Collected data:
• • •
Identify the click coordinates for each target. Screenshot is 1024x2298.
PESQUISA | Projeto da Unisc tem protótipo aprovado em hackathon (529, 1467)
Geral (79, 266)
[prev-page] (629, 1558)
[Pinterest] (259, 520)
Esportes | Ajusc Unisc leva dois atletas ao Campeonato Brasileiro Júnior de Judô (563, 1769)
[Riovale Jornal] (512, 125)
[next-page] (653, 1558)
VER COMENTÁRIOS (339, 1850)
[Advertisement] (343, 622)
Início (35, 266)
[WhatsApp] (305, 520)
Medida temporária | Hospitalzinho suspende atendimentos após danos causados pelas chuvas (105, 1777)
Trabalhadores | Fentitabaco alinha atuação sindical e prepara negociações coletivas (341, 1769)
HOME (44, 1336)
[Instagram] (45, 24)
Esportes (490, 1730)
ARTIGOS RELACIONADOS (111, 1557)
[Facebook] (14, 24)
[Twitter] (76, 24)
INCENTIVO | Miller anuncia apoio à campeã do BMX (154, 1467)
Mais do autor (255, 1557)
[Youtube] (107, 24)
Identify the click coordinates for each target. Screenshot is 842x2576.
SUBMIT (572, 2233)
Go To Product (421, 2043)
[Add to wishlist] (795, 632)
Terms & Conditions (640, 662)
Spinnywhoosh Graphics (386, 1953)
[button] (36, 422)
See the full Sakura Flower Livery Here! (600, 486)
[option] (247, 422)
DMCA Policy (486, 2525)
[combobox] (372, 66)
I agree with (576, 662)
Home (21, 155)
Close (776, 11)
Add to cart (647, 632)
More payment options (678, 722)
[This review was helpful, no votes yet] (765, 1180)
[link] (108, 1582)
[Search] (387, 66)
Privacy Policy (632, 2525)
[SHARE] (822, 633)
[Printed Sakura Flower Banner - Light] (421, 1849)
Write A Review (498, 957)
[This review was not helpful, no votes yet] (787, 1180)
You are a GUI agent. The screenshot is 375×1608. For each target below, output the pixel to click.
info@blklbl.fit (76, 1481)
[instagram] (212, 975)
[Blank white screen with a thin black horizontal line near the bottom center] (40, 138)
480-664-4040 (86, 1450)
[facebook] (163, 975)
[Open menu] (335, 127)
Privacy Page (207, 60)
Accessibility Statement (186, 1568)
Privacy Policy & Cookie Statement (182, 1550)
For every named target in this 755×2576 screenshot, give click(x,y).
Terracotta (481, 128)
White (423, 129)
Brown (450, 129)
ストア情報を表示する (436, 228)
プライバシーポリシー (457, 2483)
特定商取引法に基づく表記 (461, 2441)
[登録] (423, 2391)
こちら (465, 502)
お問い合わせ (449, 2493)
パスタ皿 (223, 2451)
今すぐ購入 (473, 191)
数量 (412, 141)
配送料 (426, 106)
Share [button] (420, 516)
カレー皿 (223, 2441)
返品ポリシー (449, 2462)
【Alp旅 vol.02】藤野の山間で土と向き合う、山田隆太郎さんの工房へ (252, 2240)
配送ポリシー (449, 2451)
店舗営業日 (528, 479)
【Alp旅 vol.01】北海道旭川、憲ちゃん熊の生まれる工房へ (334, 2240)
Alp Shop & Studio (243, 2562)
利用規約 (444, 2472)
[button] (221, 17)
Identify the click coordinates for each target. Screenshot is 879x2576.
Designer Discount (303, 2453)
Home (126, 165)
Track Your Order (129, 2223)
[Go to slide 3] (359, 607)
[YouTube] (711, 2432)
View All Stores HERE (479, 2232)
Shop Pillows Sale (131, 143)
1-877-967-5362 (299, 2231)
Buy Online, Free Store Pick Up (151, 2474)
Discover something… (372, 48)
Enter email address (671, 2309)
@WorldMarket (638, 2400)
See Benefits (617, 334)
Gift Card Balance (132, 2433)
• • •
GOAL OF THE EXERCISE: Repeat every line of the records, exactly as given.

PROBLEM SOLUTION:
Identify the click coordinates for each target. Screenshot is 1024x2298.
PESQUISA | Projeto da Unisc tem protótipo aprovado em hackathon (529, 1467)
Geral (79, 266)
[prev-page] (629, 1558)
[Pinterest] (259, 520)
Esportes | Ajusc Unisc leva dois atletas ao Campeonato Brasileiro Júnior de Judô (563, 1769)
[Riovale Jornal] (512, 125)
[next-page] (653, 1558)
VER COMENTÁRIOS (339, 1850)
[Advertisement] (343, 622)
Início (35, 266)
[WhatsApp] (305, 520)
Medida temporária | Hospitalzinho suspende atendimentos após danos causados pelas chuvas (105, 1777)
Trabalhadores | Fentitabaco alinha atuação sindical e prepara negociações coletivas (341, 1769)
HOME (44, 1336)
[Instagram] (45, 24)
Esportes (490, 1730)
ARTIGOS RELACIONADOS (111, 1557)
[Facebook] (14, 24)
[Twitter] (76, 24)
INCENTIVO | Miller anuncia apoio à campeã do BMX (154, 1467)
Mais do autor (255, 1557)
[Youtube] (107, 24)
Identify the click coordinates for each target. Screenshot is 842x2576.
SUBMIT (572, 2233)
Go To Product (421, 2043)
[Add to wishlist] (795, 632)
Terms & Conditions (640, 662)
Spinnywhoosh Graphics (386, 1953)
[button] (36, 422)
See the full Sakura Flower Livery Here! (600, 486)
[option] (247, 422)
DMCA Policy (486, 2525)
[combobox] (372, 66)
I agree with (576, 662)
Home (21, 155)
Close (776, 11)
Add to cart (647, 632)
More payment options (678, 722)
[This review was helpful, no votes yet] (765, 1180)
[link] (108, 1582)
[Search] (387, 66)
Privacy Policy (632, 2525)
[SHARE] (822, 633)
[Printed Sakura Flower Banner - Light] (421, 1849)
Write A Review (498, 957)
[This review was not helpful, no votes yet] (787, 1180)
You are a GUI agent. The screenshot is 375×1608. For each target below, output the pixel to click.
info@blklbl.fit (76, 1481)
[instagram] (212, 975)
[Blank white screen with a thin black horizontal line near the bottom center] (40, 138)
480-664-4040 (86, 1450)
[facebook] (163, 975)
[Open menu] (335, 127)
Privacy Page (207, 60)
Accessibility Statement (186, 1568)
Privacy Policy & Cookie Statement (182, 1550)
For every named target in this 755×2576 screenshot, give click(x,y).
Terracotta (481, 128)
White (423, 129)
Brown (450, 129)
ストア情報を表示する (436, 228)
プライバシーポリシー (457, 2483)
特定商取引法に基づく表記 (461, 2441)
[登録] (423, 2391)
こちら (465, 502)
お問い合わせ (449, 2493)
パスタ皿 (223, 2451)
今すぐ購入 (473, 191)
数量 (412, 141)
配送料 (426, 106)
Share [button] (420, 516)
カレー皿 (223, 2441)
返品ポリシー (449, 2462)
【Alp旅 vol.02】藤野の山間で土と向き合う、山田隆太郎さんの工房へ (252, 2240)
配送ポリシー (449, 2451)
店舗営業日 (528, 479)
【Alp旅 vol.01】北海道旭川、憲ちゃん熊の生まれる工房へ (334, 2240)
Alp Shop & Studio (243, 2562)
利用規約 (444, 2472)
[button] (221, 17)
Identify the click coordinates for each target. Screenshot is 879x2576.
Designer Discount (303, 2453)
Home (126, 165)
Track Your Order (129, 2223)
[Go to slide 3] (359, 607)
[YouTube] (711, 2432)
View All Stores HERE (479, 2232)
Shop Pillows Sale (131, 143)
1-877-967-5362 (299, 2231)
Buy Online, Free Store Pick Up (151, 2474)
Discover something… (372, 48)
Enter email address (671, 2309)
@WorldMarket (638, 2400)
See Benefits (617, 334)
Gift Card Balance (132, 2433)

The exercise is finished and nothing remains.